***** Source records *****

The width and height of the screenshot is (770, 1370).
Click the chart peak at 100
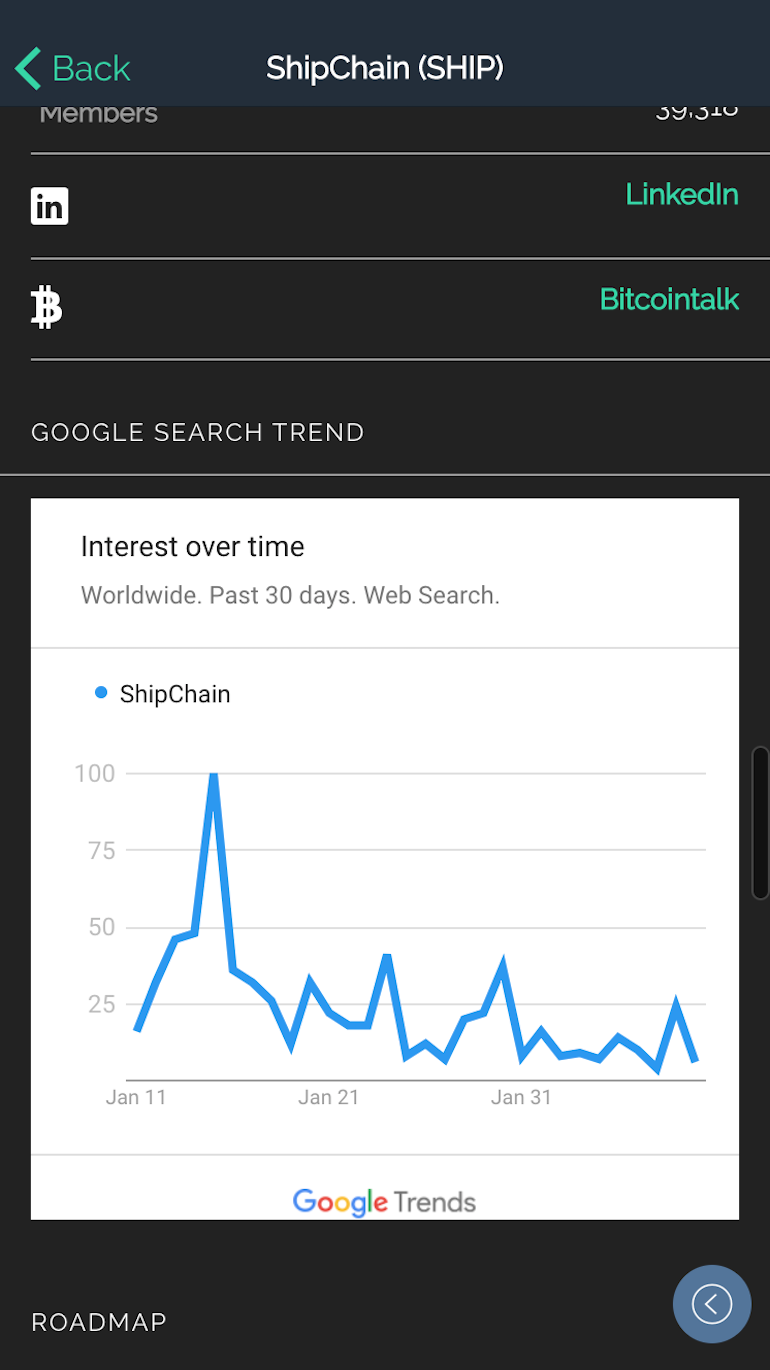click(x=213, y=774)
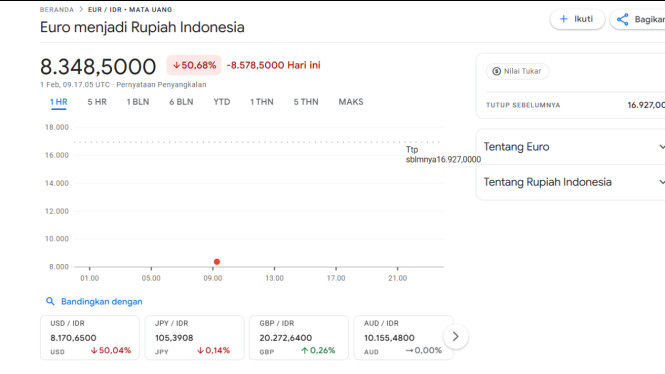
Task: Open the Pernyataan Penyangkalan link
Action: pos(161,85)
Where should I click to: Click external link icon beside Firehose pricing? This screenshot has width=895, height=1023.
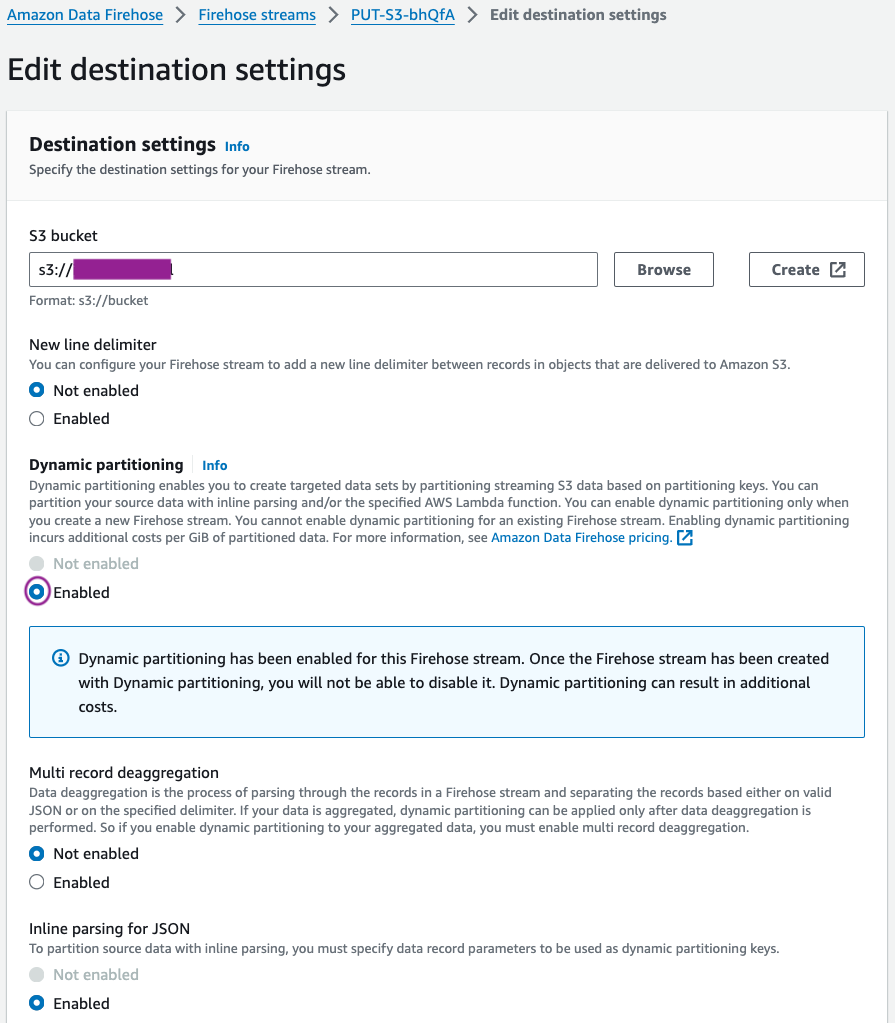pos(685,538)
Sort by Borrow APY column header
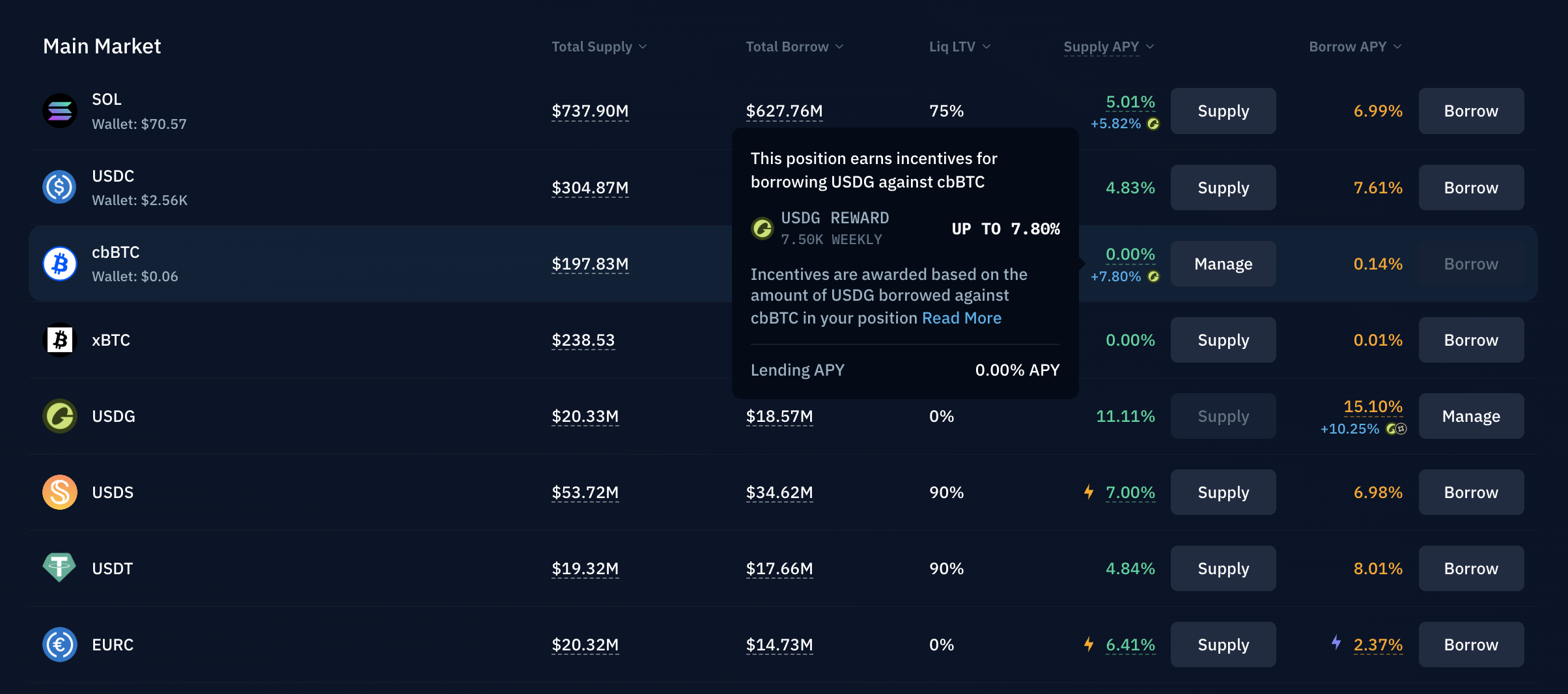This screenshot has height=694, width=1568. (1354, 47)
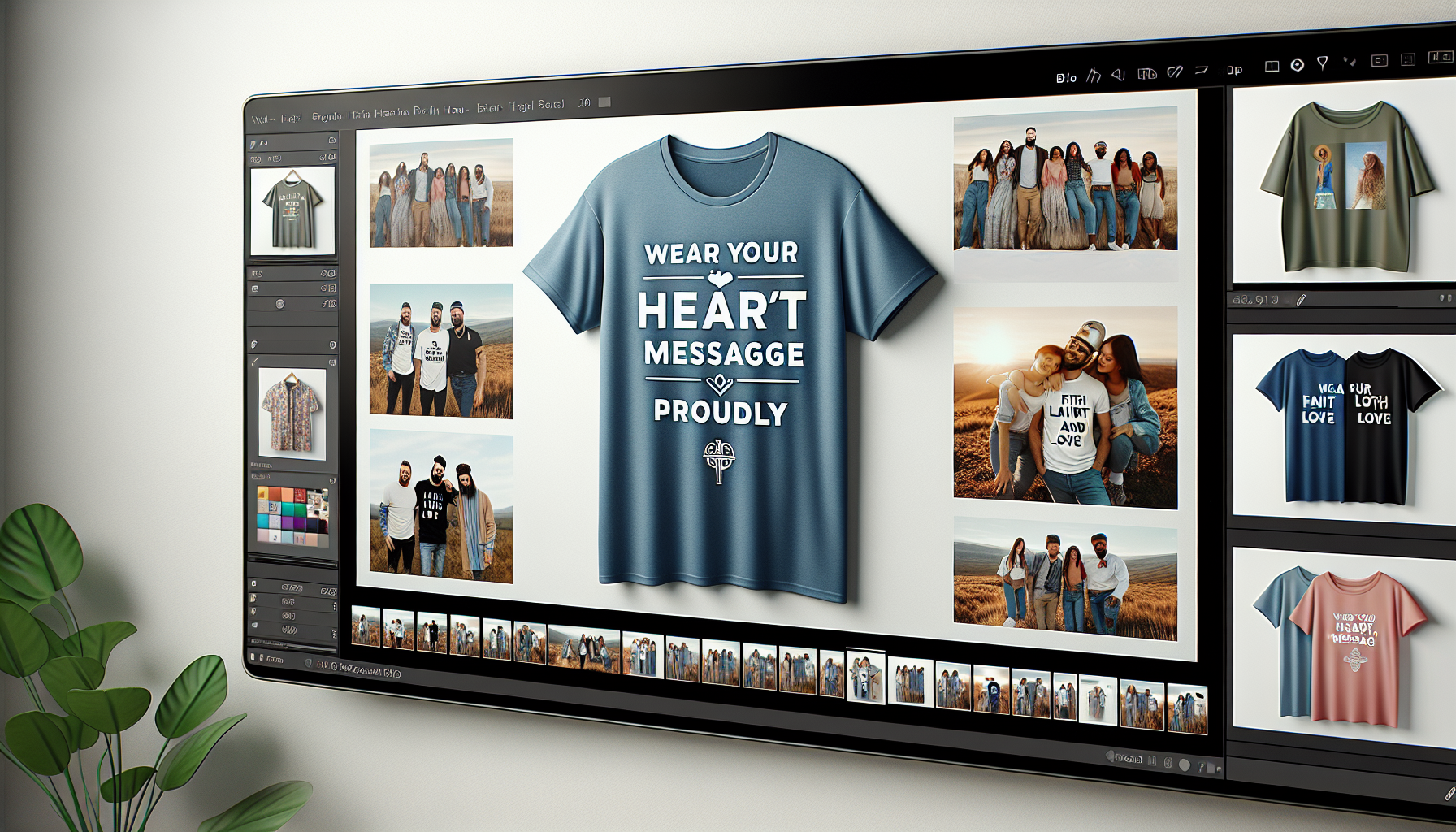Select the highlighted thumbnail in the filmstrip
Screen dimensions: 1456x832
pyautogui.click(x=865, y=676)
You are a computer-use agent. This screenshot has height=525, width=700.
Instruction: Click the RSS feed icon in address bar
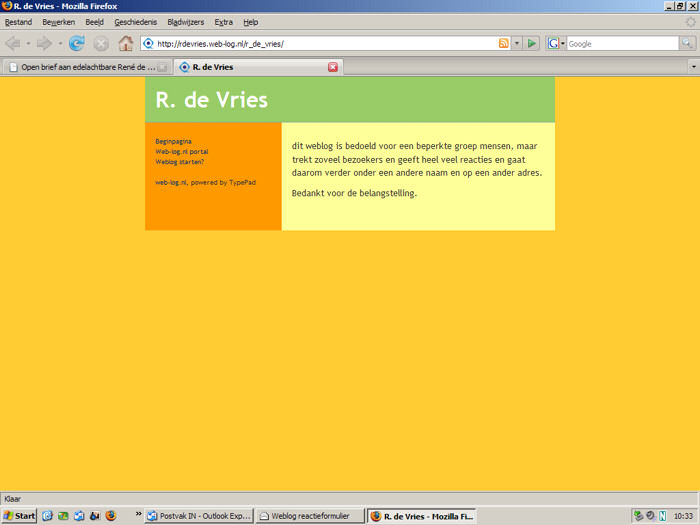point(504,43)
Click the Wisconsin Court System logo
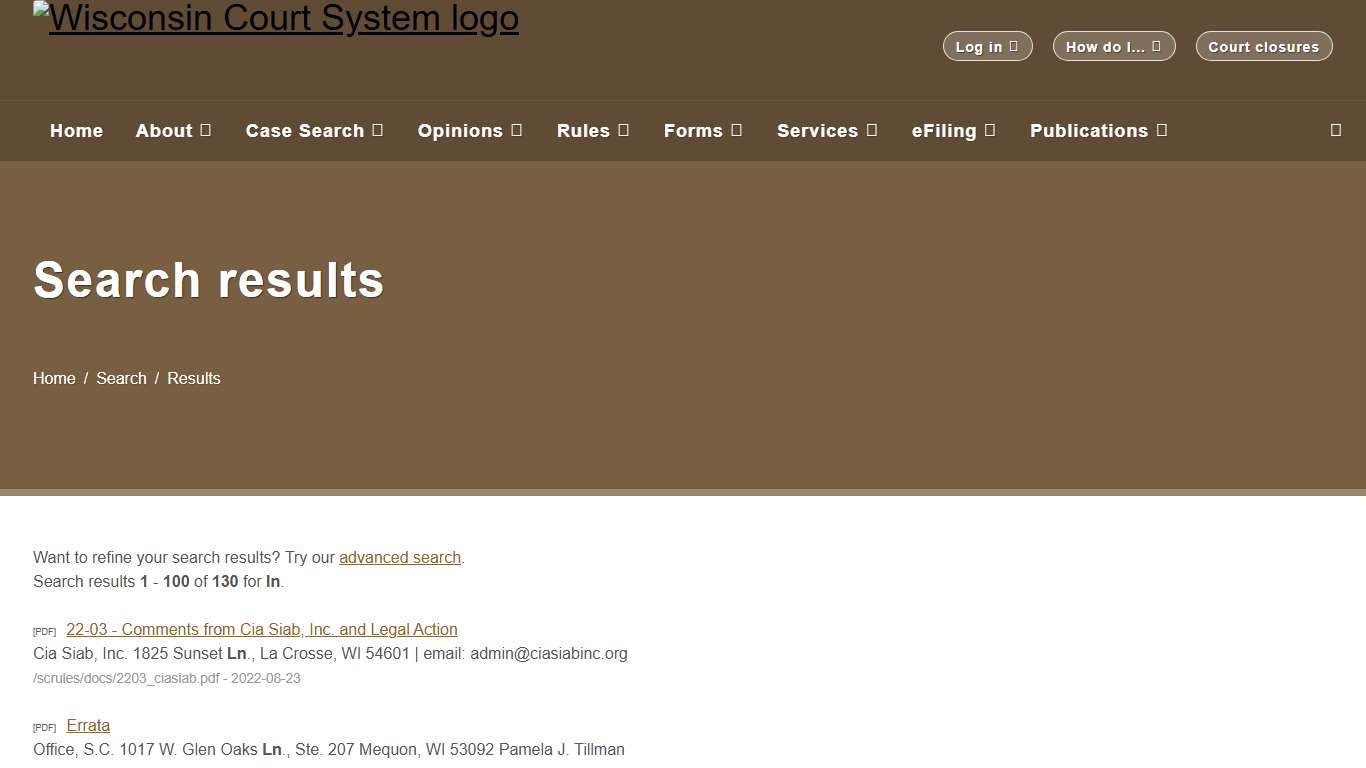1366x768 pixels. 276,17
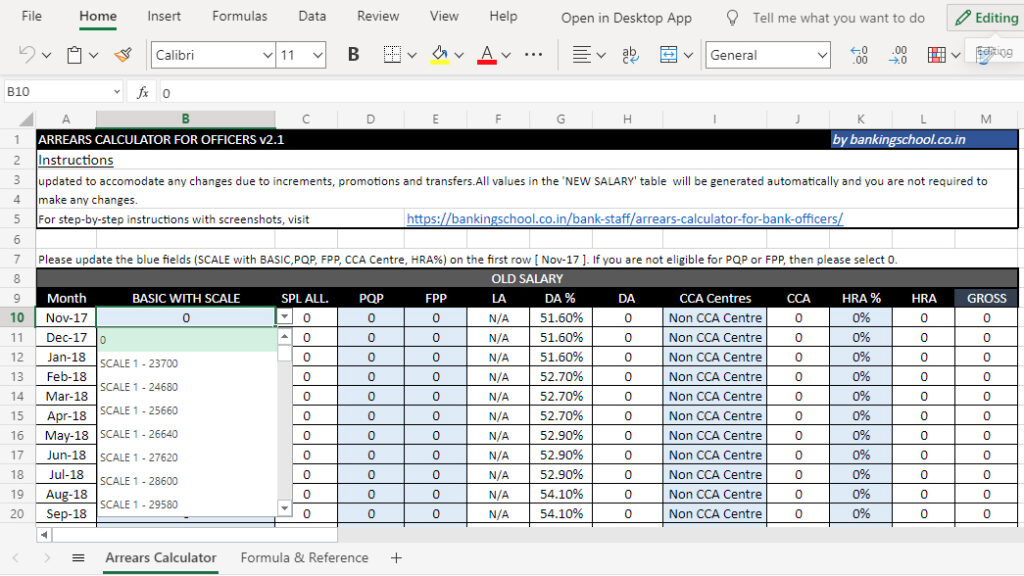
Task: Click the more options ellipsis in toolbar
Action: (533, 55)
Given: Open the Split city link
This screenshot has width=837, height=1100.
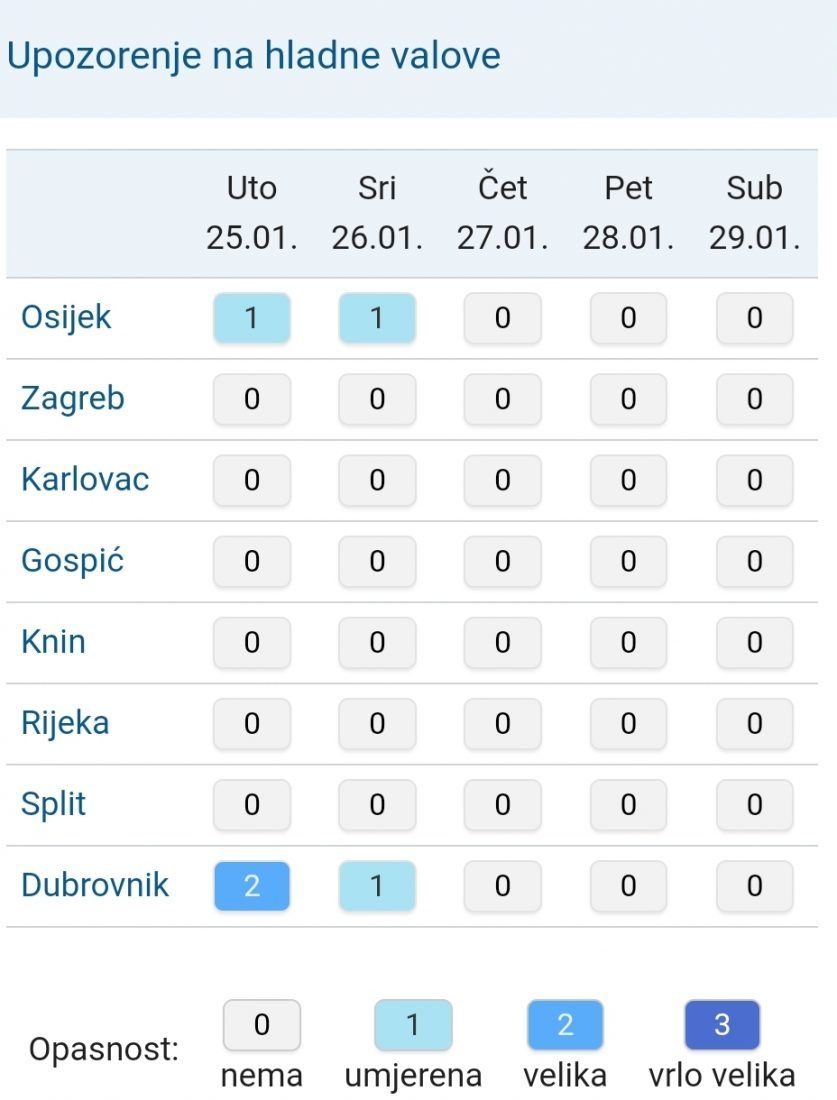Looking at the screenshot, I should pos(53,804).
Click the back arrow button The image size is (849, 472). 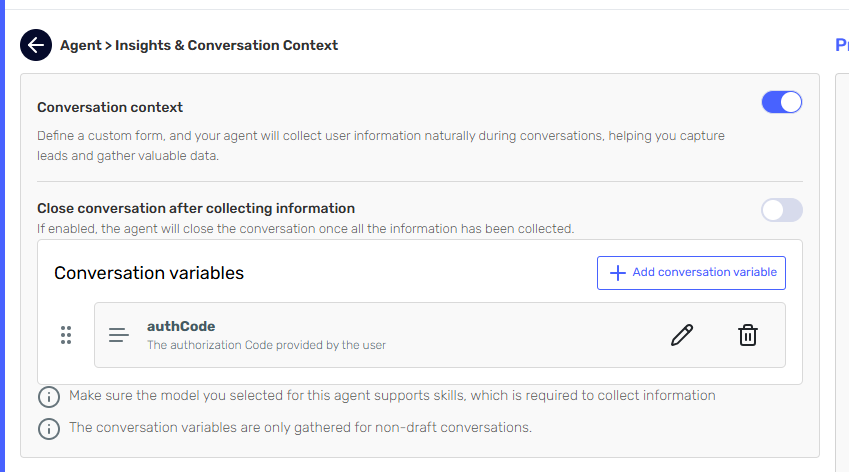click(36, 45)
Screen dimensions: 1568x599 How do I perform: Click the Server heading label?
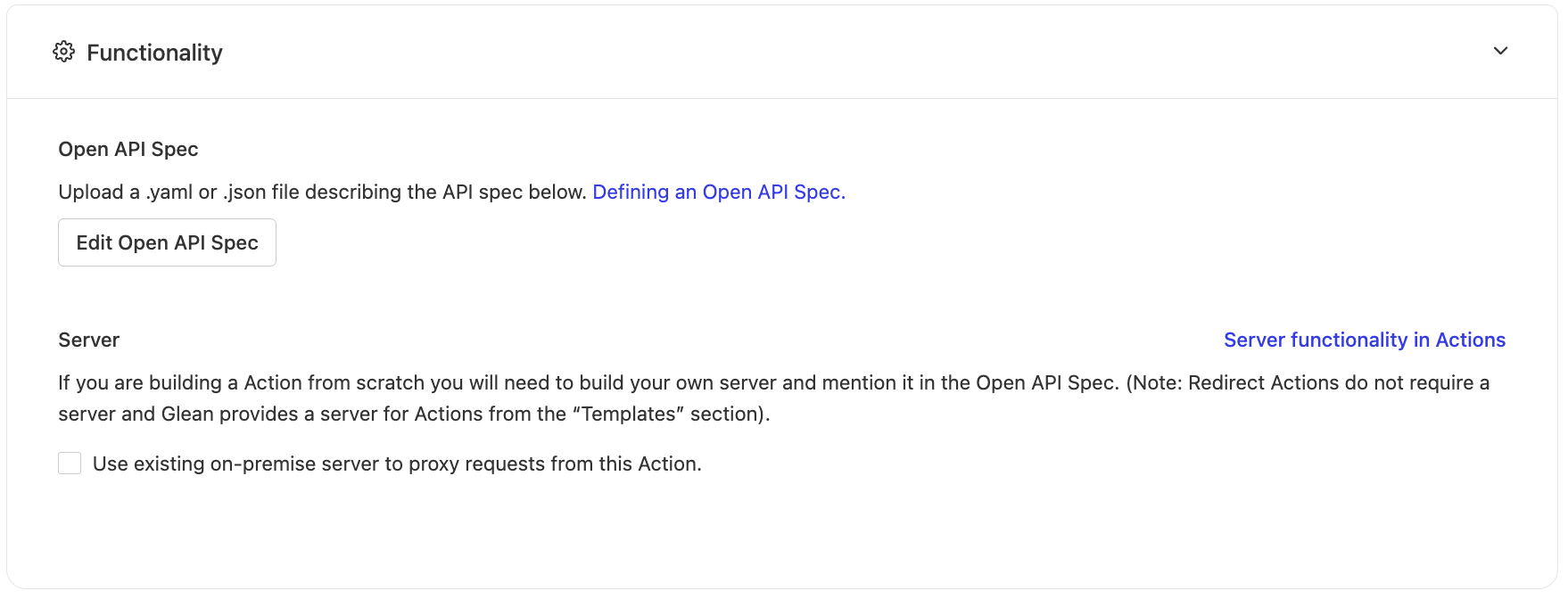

*****

• **Work request**
Say again, word for word, the lines beginning at the top of the data and ending with the line that has "You are a computer-use". Skip the pictures.

• **Exercise result**
The width and height of the screenshot is (770, 1370).
Click the chart peak at 100
click(x=213, y=774)
Task: Open the Pernyataan Penyangkalan link
Action: pos(161,85)
Where should I click to: Click external link icon beside Firehose pricing? This screenshot has width=895, height=1023.
pos(685,538)
Sort by Borrow APY column header
This screenshot has height=694, width=1568. (1354, 47)
Select the highlighted thumbnail in the filmstrip
Screen dimensions: 1456x832
pyautogui.click(x=865, y=676)
You are a computer-use agent. This screenshot has height=525, width=700.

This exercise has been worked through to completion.